Обсуждение: Shrinking SVG (Again)
Our current policy says that we use the two tools Graphviz (drawing Graphs) and Ditaa (drawing ascii art) to generate SVG. The two tools are highly specialized and bound to their original purpose. I strongly believe that we will not be able to visualize more complex situations like this http://1.bp.blogspot.com/--CG_kXBFWzw/UgW5JROpbDI/AAAAAAAAAHc/9V8iwO1qluQ/s1600/arch.bmp or that: https://severalnines.com/sites/default/files/blog/node_5266/image5.jpg without using other tools, which are more flexible. In the past, we had many discussions on this topic and didn't come to a final decision in favor on one single or a few number of such tools.
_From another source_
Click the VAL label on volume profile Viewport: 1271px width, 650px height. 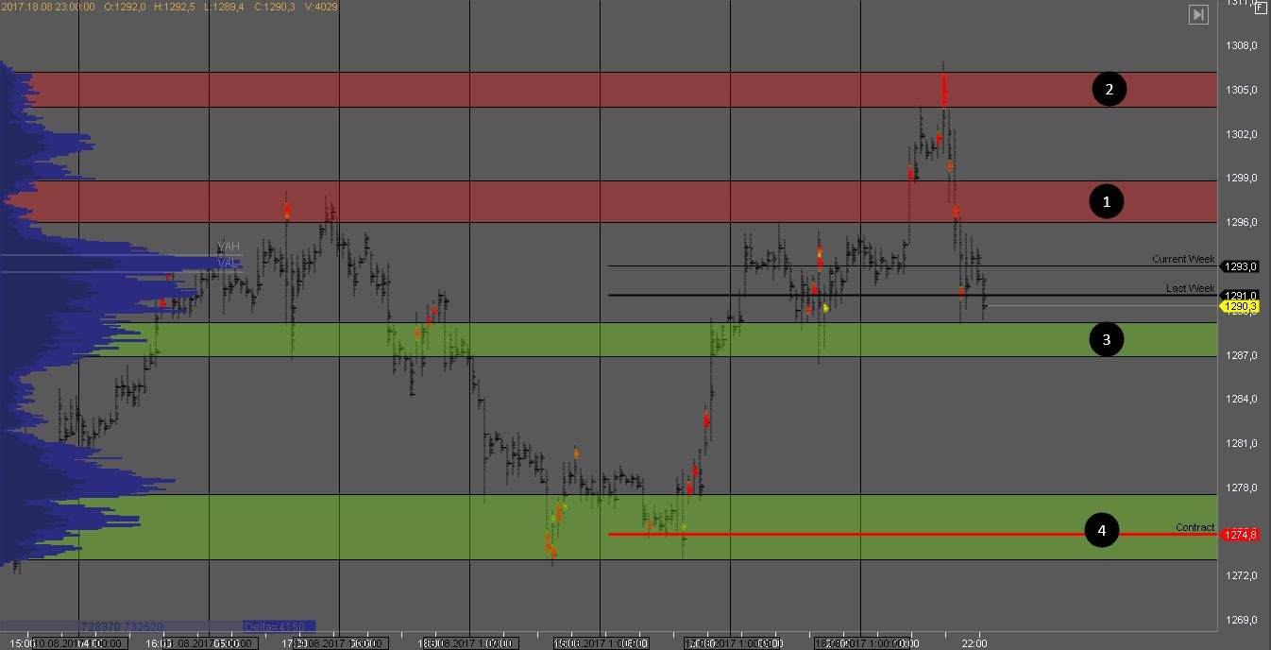229,263
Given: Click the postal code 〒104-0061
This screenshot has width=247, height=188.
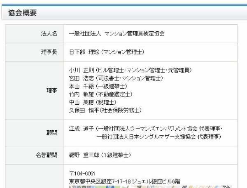Looking at the screenshot, I should (x=82, y=174).
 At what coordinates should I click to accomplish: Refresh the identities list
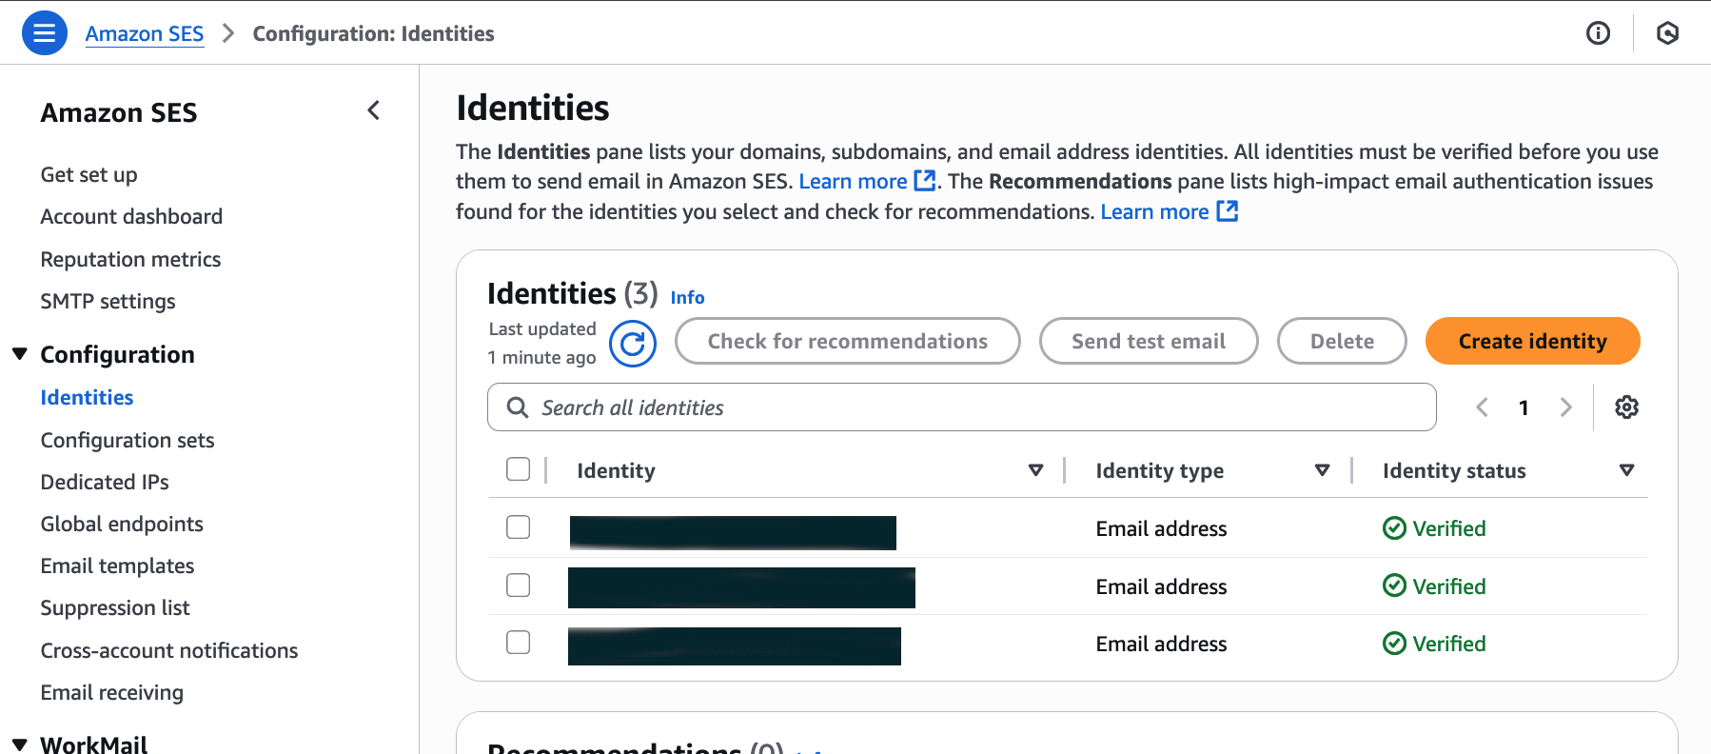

However, we came to the important and very helpful conclusion to store two files per graphic: the original tool-specific (simple to read, diff-able) and the generated SVG version. Out in the wild there is the open source tool SVGO https://github.com/svg/svgo. Its purpose is the generation of a small, easy to read SVG file out of any other SVG file by removing all the clutter, tools typically generate. In my opinion it's not perfect, but it has some strong advantages: the generated files are really small and nearly free of unnecessary information; it is flexible because a lot of parameters control the degree of optimization; it is extensible: missing features may be added by ourselves. The SVGO tool is a node.js application. At Ubuntu you can install it: sudo apt install npm nodejs sudo npm install -g svgo run it, e.g.: svgo test1_ink.svg --pretty --indent=2 --precision=2 --multipass --disable=removeComments \ --output test1_svgo.svg Please test it with your own examples. In contrast to our previous policy the generated file is the diff-able, whereas the original one is hard to read. Jürgen Purtz
Вложения
I plan to deliver 3 more graphics, see attachment. When creating their textual description in the SGML files I faced a problems: The patch of GSoD https://www.postgresql.org/message-id/flat/CAEkD-mBFQb61gHNWR0cN5K4G4q-i1PRwNn_OKVkKSaaJa5_LbA%40mail.gmail.com#67104a6097e63371c527b14ff43ddafb is not yet committed. But this chapter is a good place for the graphics. Will the GSoD patch become part of the documentation? Furthermore in the last weeks we have seen some initiatives to uniform the wording of our documentation. I appreciate such activities and will deliver a glossary of terms which are used in the description of the graphics. This glossary will focus on PG-specific terms. Well known terms like SQL key words are left out. Any comments? Errors in the graphics? Suggestions? What's about the GSoD patch? Jürgen Purtz
Вложения
On Wed, 2020-01-15 at 14:56 +0100, Jürgen Purtz wrote: > I plan to deliver 3 more graphics, see attachment. When creating their > textual description in the SGML files I faced a problems: The patch of > GSoD > https://www.postgresql.org/message-id/flat/CAEkD-mBFQb61gHNWR0cN5K4G4q-i1PRwNn_OKVkKSaaJa5_LbA%40mail.gmail.com#67104a6097e63371c527b14ff43ddafb > is not yet committed. But this chapter is a good place for the graphics. > Will the GSoD patch become part of the documentation? Both Tom and me showed interest, and the feedback was that some things could be improved. I have not heard back from the author since; I hope she didn't get discouraged. There were definitely some things there that shouldn't go to waste. > Any comments? Errors in the graphics? Suggestions? What's about the GSoD > patch? I particularly like the first image with the memory and process architecture. Some mistakes: - wal_buffers is shared memory, but it is not a part of shared_buffers - The process that performs most of the writes to the data files is the checkpointer. Sometimes backends also have to write to data files. Minor quibbles: - The "server process" is traditionally called "backend process" - "Special purpose memory" is strange. I thing "private memory" would be better. I don't know how it could be depicted that each of the backends has his own. I liked the "cluster / database / schema" image less. Some problems: - No user data should be stored in the "postgres" database. - "template0" has *no* other schemas or tables. It must be absolutely empty. - I am missing the global objects like roles and tablespaces "outside" the databases. I am fine with the directory layout image, but I wonder what "fluctuating states" may be. Yours, Laurenz Albe
This patch deals with two different topics. First, it creates a glossary with basic PG-terms and second, it supplies new figures with explanations.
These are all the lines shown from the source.